Not knowing quite what your plans are, here's another form of transport: in recent years Mexican companies have started shuttle buses and vans from cities in the US with large Mexican-American populations. Find a Denver or Phoenix newspaper, for example, and look in the travel section or classifieds.
If you find a rental into Mexico, please let me know.
best, Carl Franz
Donald H. Carpenter has a website that says this about his novel.... "has written "a remarkably accomplished first novel," according to a review in the Atlanta Journal and Constitution. He "has an eerie way of capturing the psychotic personality," reviewer Joyce Slater wrote. "Psychotics think they're just fine - it's the rest of us who are peculiar." "Dueling Voices" explores the sensitive and shocking subject of child abuse and its horrifying aftereffects - from the sadomasochistic viewpoint of the abuser.... "
Bad Press on Mexico
We are interested in buying your book but wonder if it has the info we are searching for: we are 2 retired couples from the Far Frozen North, but relatively young (early 50's) and are interested in Mexico, specifically the Yucatan peninsula and possibly Belize.
There is much bad press (AAA and CAA) re the crime rate being up 80% and no guarantee that the toll roads are safe etc. Also we wonder about medical facilities as we have two diabetics with us.
We would be RVing from Brownsville TX and hugging the coast to Cancun with many stops along the way.
Appreciate any news you can provide.
Sincerely Norm and Louise Fowler, Karen Harris & Richard Herman
The best way to find out if our book. The People's Guide to Mexico has what you need is to check it out at your local library. If you want a "directory" style guidebook of specific hotels, restaurants, etc., you're better off with Moon, Lonely Planet or others. We cover the rest -- language, food, cop, driving, bribes, health, and so on (and on and on, for almost 600 pages).
Read the PG and it should answer the questions you posed in your email. If we listen to nothing but "bad press", none of would probably ever leave our own front yards.

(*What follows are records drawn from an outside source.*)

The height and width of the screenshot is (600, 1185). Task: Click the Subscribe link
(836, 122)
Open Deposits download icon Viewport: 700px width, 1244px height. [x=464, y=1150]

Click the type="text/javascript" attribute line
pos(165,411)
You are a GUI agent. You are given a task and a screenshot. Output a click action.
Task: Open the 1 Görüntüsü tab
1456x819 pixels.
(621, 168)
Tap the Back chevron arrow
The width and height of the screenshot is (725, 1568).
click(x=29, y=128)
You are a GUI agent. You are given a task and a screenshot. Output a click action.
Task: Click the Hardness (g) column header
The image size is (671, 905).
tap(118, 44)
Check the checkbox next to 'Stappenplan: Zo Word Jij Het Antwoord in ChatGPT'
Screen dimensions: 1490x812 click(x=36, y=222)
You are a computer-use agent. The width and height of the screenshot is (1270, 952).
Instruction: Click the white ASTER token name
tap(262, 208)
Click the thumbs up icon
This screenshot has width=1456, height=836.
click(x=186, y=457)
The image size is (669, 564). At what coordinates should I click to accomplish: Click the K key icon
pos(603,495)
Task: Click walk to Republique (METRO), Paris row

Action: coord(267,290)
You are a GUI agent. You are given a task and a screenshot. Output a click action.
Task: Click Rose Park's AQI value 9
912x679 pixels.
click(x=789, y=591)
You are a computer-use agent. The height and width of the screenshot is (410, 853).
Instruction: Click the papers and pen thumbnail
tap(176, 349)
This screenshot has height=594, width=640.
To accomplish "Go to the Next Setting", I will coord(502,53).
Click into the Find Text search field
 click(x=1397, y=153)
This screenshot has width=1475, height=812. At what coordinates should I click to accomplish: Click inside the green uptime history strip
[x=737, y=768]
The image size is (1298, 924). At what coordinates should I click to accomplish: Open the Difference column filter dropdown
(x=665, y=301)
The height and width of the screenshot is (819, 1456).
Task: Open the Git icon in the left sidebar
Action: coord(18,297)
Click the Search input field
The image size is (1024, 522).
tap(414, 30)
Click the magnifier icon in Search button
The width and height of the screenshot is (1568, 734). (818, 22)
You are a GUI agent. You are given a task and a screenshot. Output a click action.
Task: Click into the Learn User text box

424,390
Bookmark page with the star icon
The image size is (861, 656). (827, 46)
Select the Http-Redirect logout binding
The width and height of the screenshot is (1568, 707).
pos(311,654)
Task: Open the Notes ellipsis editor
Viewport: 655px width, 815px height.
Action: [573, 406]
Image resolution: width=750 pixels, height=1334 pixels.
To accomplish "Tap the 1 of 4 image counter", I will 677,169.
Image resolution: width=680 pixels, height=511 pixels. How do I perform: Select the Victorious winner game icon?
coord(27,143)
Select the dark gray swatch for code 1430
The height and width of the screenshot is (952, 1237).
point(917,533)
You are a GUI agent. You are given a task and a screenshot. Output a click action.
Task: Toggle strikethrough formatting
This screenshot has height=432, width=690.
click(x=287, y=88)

Stay tuned to our website; there are a lot of people with the same sort of questions, and we're answering them just as fast as we can. In particular, check out the Letters section, the articles on safety and health, etc. (I'll also be posting a new article and photos on RV'ing... soon.)
Your biggest hurdle right now is overcoming the (inevitable) initial nervousness of first-timers to Mexico. Don't worry; you'll get over it!